Change every "Where should I click to:" in the following lines to "Which point should I click to:" and leave the rest of the text as it is.

• _LISTING_:
######
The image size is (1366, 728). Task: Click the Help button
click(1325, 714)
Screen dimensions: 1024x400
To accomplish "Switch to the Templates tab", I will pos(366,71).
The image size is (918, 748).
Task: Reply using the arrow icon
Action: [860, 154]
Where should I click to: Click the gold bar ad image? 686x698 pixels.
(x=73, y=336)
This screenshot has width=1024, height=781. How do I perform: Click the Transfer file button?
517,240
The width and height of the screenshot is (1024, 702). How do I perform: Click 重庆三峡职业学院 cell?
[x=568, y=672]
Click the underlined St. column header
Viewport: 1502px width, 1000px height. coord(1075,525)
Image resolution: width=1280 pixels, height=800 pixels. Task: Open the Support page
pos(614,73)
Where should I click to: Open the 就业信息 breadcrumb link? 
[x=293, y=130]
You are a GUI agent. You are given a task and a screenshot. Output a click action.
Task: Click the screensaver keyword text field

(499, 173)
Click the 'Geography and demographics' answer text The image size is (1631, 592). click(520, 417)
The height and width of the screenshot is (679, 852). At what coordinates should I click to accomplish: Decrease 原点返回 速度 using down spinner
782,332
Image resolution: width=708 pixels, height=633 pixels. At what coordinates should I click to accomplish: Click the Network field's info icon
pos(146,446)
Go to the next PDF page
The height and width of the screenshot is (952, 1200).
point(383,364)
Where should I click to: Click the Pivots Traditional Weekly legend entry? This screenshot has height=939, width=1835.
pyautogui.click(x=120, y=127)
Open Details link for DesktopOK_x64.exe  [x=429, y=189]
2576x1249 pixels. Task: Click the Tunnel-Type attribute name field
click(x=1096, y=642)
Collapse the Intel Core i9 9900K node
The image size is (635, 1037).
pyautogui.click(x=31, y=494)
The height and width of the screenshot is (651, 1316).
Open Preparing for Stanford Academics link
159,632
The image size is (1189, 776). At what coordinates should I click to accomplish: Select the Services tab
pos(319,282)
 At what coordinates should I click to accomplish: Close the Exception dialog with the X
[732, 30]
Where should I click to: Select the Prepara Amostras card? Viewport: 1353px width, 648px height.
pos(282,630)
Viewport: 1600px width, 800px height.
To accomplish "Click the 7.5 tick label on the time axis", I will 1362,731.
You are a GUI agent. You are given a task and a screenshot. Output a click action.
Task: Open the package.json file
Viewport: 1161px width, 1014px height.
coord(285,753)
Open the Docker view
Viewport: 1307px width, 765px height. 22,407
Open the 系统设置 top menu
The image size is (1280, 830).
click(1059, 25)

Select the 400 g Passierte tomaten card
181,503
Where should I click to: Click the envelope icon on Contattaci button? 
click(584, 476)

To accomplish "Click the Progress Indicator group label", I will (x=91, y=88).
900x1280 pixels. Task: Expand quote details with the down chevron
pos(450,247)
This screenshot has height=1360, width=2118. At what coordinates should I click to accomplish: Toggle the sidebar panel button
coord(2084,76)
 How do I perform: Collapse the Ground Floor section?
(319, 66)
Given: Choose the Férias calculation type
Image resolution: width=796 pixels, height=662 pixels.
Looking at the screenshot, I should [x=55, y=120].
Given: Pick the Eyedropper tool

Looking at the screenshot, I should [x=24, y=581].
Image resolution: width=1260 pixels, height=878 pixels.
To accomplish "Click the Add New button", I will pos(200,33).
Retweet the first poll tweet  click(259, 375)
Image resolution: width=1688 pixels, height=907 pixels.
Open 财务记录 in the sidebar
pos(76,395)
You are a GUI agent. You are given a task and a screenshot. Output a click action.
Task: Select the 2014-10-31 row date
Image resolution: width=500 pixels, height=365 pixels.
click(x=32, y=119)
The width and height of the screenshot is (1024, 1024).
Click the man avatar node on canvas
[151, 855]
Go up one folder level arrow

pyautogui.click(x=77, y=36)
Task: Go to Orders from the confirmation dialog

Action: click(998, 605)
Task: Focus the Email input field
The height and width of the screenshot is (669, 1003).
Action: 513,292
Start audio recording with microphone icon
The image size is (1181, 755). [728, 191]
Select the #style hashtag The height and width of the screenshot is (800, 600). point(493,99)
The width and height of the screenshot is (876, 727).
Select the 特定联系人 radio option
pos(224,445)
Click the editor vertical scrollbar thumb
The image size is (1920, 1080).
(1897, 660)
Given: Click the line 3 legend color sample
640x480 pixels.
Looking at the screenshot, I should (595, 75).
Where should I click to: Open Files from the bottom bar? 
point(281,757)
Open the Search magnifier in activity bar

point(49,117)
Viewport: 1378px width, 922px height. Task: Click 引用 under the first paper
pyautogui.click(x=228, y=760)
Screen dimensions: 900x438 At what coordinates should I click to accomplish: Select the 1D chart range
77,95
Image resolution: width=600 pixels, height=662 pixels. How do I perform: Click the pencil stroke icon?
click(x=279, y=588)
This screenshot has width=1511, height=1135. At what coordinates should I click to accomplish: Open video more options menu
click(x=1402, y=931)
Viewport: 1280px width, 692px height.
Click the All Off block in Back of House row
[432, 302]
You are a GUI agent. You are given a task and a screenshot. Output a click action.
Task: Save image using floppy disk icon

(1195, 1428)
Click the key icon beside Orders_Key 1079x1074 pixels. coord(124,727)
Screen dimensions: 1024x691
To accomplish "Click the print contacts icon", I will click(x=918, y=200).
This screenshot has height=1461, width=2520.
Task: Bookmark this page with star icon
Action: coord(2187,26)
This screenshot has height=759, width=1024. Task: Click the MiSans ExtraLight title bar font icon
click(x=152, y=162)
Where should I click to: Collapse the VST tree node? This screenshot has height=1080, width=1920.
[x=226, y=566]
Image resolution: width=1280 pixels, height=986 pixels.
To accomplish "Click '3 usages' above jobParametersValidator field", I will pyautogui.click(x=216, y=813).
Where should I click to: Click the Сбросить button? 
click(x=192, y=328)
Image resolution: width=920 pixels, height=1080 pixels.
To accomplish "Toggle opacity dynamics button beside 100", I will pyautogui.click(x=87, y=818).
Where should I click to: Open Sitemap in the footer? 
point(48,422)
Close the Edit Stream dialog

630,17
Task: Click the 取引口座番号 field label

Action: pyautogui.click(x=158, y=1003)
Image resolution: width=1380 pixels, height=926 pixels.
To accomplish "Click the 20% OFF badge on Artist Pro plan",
######
• _ANSWER TO THE EXERCISE_:
The image size is (1366, 728). Task: Click the Help button
click(1325, 714)
Screen dimensions: 1024x400
To accomplish "Switch to the Templates tab", I will pos(366,71).
The image size is (918, 748).
Task: Reply using the arrow icon
Action: [860, 154]
Which point should I click to: Click the gold bar ad image? 686x698 pixels.
(x=73, y=336)
This screenshot has width=1024, height=781. How do I perform: Click the Transfer file button?
517,240
The width and height of the screenshot is (1024, 702). How do I perform: Click 重庆三峡职业学院 cell?
[x=568, y=672]
Click the underlined St. column header
Viewport: 1502px width, 1000px height. coord(1075,525)
Image resolution: width=1280 pixels, height=800 pixels. Task: Open the Support page
pos(614,73)
Which point should I click to: Open the 就业信息 breadcrumb link? 
[x=293, y=130]
You are a GUI agent. You are given a task and a screenshot. Output a click action.
Task: Click the screensaver keyword text field

(499, 173)
Click the 'Geography and demographics' answer text The image size is (1631, 592). click(520, 417)
The height and width of the screenshot is (679, 852). At what coordinates should I click to accomplish: Decrease 原点返回 速度 using down spinner
782,332
Image resolution: width=708 pixels, height=633 pixels. At what coordinates should I click to accomplish: Click the Network field's info icon
pos(146,446)
Go to the next PDF page
The height and width of the screenshot is (952, 1200).
point(383,364)
Which point should I click to: Click the Pivots Traditional Weekly legend entry? This screenshot has height=939, width=1835.
pyautogui.click(x=120, y=127)
Open Details link for DesktopOK_x64.exe  [x=429, y=189]
2576x1249 pixels. Task: Click the Tunnel-Type attribute name field
click(x=1096, y=642)
Collapse the Intel Core i9 9900K node
The image size is (635, 1037).
pyautogui.click(x=31, y=494)
The height and width of the screenshot is (651, 1316).
Open Preparing for Stanford Academics link
159,632
The image size is (1189, 776). At what coordinates should I click to accomplish: Select the Services tab
pos(319,282)
 At what coordinates should I click to accomplish: Close the Exception dialog with the X
[732, 30]
Which point should I click to: Select the Prepara Amostras card? Viewport: 1353px width, 648px height.
pos(282,630)
Viewport: 1600px width, 800px height.
To accomplish "Click the 7.5 tick label on the time axis", I will 1362,731.
You are a GUI agent. You are given a task and a screenshot. Output a click action.
Task: Open the package.json file
Viewport: 1161px width, 1014px height.
coord(285,753)
Open the Docker view
Viewport: 1307px width, 765px height. 22,407
Open the 系统设置 top menu
The image size is (1280, 830).
click(1059, 25)

Select the 400 g Passierte tomaten card
181,503
Which point should I click to: Click the envelope icon on Contattaci button? 
click(584, 476)

To accomplish "Click the Progress Indicator group label", I will (x=91, y=88).
900x1280 pixels. Task: Expand quote details with the down chevron
pos(450,247)
This screenshot has height=1360, width=2118. At what coordinates should I click to accomplish: Toggle the sidebar panel button
coord(2084,76)
 How do I perform: Collapse the Ground Floor section?
(319, 66)
Given: Choose the Férias calculation type
Image resolution: width=796 pixels, height=662 pixels.
Looking at the screenshot, I should [x=55, y=120].
Given: Pick the Eyedropper tool

Looking at the screenshot, I should [x=24, y=581].
Image resolution: width=1260 pixels, height=878 pixels.
To accomplish "Click the Add New button", I will pos(200,33).
Retweet the first poll tweet  click(259, 375)
Image resolution: width=1688 pixels, height=907 pixels.
Open 财务记录 in the sidebar
pos(76,395)
You are a GUI agent. You are given a task and a screenshot. Output a click action.
Task: Select the 2014-10-31 row date
Image resolution: width=500 pixels, height=365 pixels.
click(x=32, y=119)
The width and height of the screenshot is (1024, 1024).
Click the man avatar node on canvas
[151, 855]
Go up one folder level arrow

pyautogui.click(x=77, y=36)
Task: Go to Orders from the confirmation dialog

Action: click(998, 605)
Task: Focus the Email input field
The height and width of the screenshot is (669, 1003).
Action: 513,292
Start audio recording with microphone icon
The image size is (1181, 755). [728, 191]
Select the #style hashtag The height and width of the screenshot is (800, 600). point(493,99)
The width and height of the screenshot is (876, 727).
Select the 特定联系人 radio option
pos(224,445)
Click the editor vertical scrollbar thumb
The image size is (1920, 1080).
(1897, 660)
Given: Click the line 3 legend color sample
640x480 pixels.
Looking at the screenshot, I should (595, 75).
Which point should I click to: Open Files from the bottom bar? 
point(281,757)
Open the Search magnifier in activity bar

point(49,117)
Viewport: 1378px width, 922px height. Task: Click 引用 under the first paper
pyautogui.click(x=228, y=760)
Screen dimensions: 900x438 At what coordinates should I click to accomplish: Select the 1D chart range
77,95
Image resolution: width=600 pixels, height=662 pixels. How do I perform: Click the pencil stroke icon?
click(x=279, y=588)
This screenshot has width=1511, height=1135. At what coordinates should I click to accomplish: Open video more options menu
click(x=1402, y=931)
Viewport: 1280px width, 692px height.
Click the All Off block in Back of House row
[432, 302]
You are a GUI agent. You are given a task and a screenshot. Output a click action.
Task: Save image using floppy disk icon

(1195, 1428)
Click the key icon beside Orders_Key 1079x1074 pixels. coord(124,727)
Screen dimensions: 1024x691
To accomplish "Click the print contacts icon", I will click(x=918, y=200).
This screenshot has height=1461, width=2520.
Task: Bookmark this page with star icon
Action: coord(2187,26)
This screenshot has height=759, width=1024. Task: Click the MiSans ExtraLight title bar font icon
click(x=152, y=162)
Which point should I click to: Collapse the VST tree node? This screenshot has height=1080, width=1920.
[x=226, y=566]
Image resolution: width=1280 pixels, height=986 pixels.
To accomplish "Click '3 usages' above jobParametersValidator field", I will pyautogui.click(x=216, y=813).
Which point should I click to: Click the Сбросить button? 
click(x=192, y=328)
Image resolution: width=920 pixels, height=1080 pixels.
To accomplish "Toggle opacity dynamics button beside 100", I will pyautogui.click(x=87, y=818).
Which point should I click to: Open Sitemap in the footer? 
point(48,422)
Close the Edit Stream dialog

630,17
Task: Click the 取引口座番号 field label

Action: pyautogui.click(x=158, y=1003)
Image resolution: width=1380 pixels, height=926 pixels.
To accomplish "Click the 20% OFF badge on Artist Pro plan",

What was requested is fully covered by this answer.